INTERVIEW WITH WWII GLIDER PILOT RON JOHNSON

Operation Market Garden was the daring Allied airborne attempt to liberate the Netherlands, cross the River Rhine and advance into Germany. An extremely ambitious plan, the operation infamously failed to achieve its objectives in September 1944, with German armoured forces inflicting heavy casualties on lightly armed Allied troops.

Defined by the determination of the beleaguered airborne forces, Market Garden was characterised by huge numbers of soldiers being transported by air in both powered aircraft and gliders. The latter were extremely vulnerable aircraft, piloted by thousands of specially trained pilots. One of those unique airmen was Lieutenant Ron Johnson, a 23-year-old British officer from E Squadron, Glider Pilot Regiment.

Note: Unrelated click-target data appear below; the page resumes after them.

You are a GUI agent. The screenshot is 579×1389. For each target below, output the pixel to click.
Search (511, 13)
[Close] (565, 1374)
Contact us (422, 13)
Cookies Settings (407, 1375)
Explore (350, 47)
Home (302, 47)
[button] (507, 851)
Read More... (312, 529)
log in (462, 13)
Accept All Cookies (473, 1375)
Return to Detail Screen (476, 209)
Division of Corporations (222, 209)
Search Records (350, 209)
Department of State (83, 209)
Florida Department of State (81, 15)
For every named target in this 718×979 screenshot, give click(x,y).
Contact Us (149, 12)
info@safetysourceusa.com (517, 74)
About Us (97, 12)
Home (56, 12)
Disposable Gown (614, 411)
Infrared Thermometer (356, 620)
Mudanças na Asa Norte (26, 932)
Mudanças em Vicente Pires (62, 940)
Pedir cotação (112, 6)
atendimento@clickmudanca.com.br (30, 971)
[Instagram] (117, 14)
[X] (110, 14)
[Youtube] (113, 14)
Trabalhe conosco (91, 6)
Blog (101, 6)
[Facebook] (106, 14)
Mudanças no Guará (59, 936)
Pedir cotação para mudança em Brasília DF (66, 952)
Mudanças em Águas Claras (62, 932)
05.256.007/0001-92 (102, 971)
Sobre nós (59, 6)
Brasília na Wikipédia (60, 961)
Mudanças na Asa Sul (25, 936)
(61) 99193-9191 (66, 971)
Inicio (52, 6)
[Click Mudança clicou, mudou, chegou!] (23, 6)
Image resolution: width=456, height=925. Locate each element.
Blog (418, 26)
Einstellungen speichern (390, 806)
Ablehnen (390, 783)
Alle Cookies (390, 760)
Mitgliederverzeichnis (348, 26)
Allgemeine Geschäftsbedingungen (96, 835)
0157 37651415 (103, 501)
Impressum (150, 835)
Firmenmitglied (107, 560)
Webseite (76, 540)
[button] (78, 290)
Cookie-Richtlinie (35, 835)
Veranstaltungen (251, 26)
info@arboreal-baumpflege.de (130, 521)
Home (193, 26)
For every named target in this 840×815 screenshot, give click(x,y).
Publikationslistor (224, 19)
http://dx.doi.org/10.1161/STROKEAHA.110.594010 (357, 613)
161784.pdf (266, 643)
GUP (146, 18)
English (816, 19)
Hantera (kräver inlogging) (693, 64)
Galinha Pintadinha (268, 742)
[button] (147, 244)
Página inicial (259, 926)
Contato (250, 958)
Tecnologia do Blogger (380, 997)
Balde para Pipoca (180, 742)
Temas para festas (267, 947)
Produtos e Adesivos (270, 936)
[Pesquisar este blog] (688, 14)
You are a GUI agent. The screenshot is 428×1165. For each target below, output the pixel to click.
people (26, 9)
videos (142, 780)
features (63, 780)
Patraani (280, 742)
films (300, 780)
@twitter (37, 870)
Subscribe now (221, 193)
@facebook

Now 100 years old, Johnson still has vivid memories of fighting to liberate the Netherlands. He recalls flying over the North Sea among hundreds of aircraft, fighting in terrible conditions near Arnhem, successfully escaping from Germany as a POW and finally celebrating VE Day in London. Johnson is living proof of the wartime generation’s courage and his story reflects his regiment’s optimistic motto – “Nothing is Impossible”.

“A terrible mess”

Born in October 1921, Johnson grew up in the 1930s with an unsettling awareness that war was on the horizon: “When I was 17 the Oxford Union debated whether the young men of Britain would fight for ‘King and Country’. The Union concluded that they would not fight but a number of us thought: ‘If Hitler really believes we won’t fight then we’re going to be in a terrible mess.’ A lot of us then joined the Territorial Army for that reason.”

Johnson volunteered as a reservist and initially served in the Essex Regiment during the early years of WWII. “I was called up three days before the war started,” he says. “At that stage I didn’t have a uniform, boots, rifle or anything – I was just in my plain clothes. When I was with the Essex Regiment they put us on [anti-aircraft] searchlights. There was some activity when I fired a machine gun at low-flying aircraft and things like that but I didn’t really see combat.”

Johnson wanted to join the RAF but when he became an officer in September 1943 his priorities were diverted. “As soon as I was commissioned they asked for volunteers for the Glider Pilot Regiment,” he says. “Because I’d passed the RAF selection board I initially didn’t want to do it and waited to go in the air force.